PAGE EXTRACT:
————
Born in Tokyo in 1886, multifaceted artist Tsuguharu Fujita was a prominent figure of the Ecole de Paris (The School of Paris) thanks to his unique fusion of Japanese and European aesthetic. Fujita finished his study in fine art in Japan and moved to Paris in 1913. He encountered the flourishing international art scene of the Montparnasse neighbourhood, where he befriended Picasso, Modigliani, Matisse and other significant figures of modern art. When World War I broke out in 1914, Fujita chose to stay in Europe and later married his second wife, who was instrumental to his first success in Paris. The artist’s debut solo exhibition in Paris was a triumph with all works being sold on the first day, among the buyers was Picasso, who reportedly purchased as many works as he could carry home.
The artist reached the height of his fame in the Roaring Twenties. With his flamboyant fashion style, he was highly recognizable in events and parties of the scene. Unlike some of the Japanese artists in Paris at the time who intentionally leaned towards European aesthetic, Fujita was seen keeping his heritage yet incorporating perspective of European art history. The artist earned recognition by his series of self-portraits, cats and female nudes with a subtle palette and thin, precise outlines. Inspired from Japanese ukiyo-e, the translucent milky skin of the nudes has amazed the western audiences. To this day, the exact ingredients of his unique, captivating milky white paint remain a mystery.
————
DATASET EXTRACT:
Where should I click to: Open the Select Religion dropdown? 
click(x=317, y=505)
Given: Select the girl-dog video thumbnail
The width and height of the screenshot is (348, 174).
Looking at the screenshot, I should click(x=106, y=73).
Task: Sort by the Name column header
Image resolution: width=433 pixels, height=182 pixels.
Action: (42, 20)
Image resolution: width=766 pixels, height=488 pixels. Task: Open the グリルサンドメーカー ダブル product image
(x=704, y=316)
————
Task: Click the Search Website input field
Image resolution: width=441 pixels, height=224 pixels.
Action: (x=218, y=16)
————
YOUR TASK: Resume the passage on the artist Tsuguharu Fujita above, starting right after its last sentence.

TASK RESULT:
When Fujita temporarily returned to Japan in 1929, he met Jiro Yoshihara, founder of The Gutai Art Association. Fujita remarked on Yoshihara’s work, stating that it lacked recognition value as it showed too much influences of other artists. Yoshihara took his advice seriously and vowed to create art in a way that no one had ever done before. The idea later became the motto of GUTAI and the driving force behind the group's creation of unprecedented art.
During World War II, Fujita returned to Japan and became the nation’s leading war artist, which brought him criticisms after the war. The artist later returned to France and gained French citizenship in 1955. After his conversion to Catholicism with his fifth and last wife, Fujita started working under the name Léonard Foujita and dedicated most of his creation to religious paintings. Fujita died of cancer at the age of 81 in Zürich and was interred in the chapel that he constructed, the final project of his remarkable artistic life.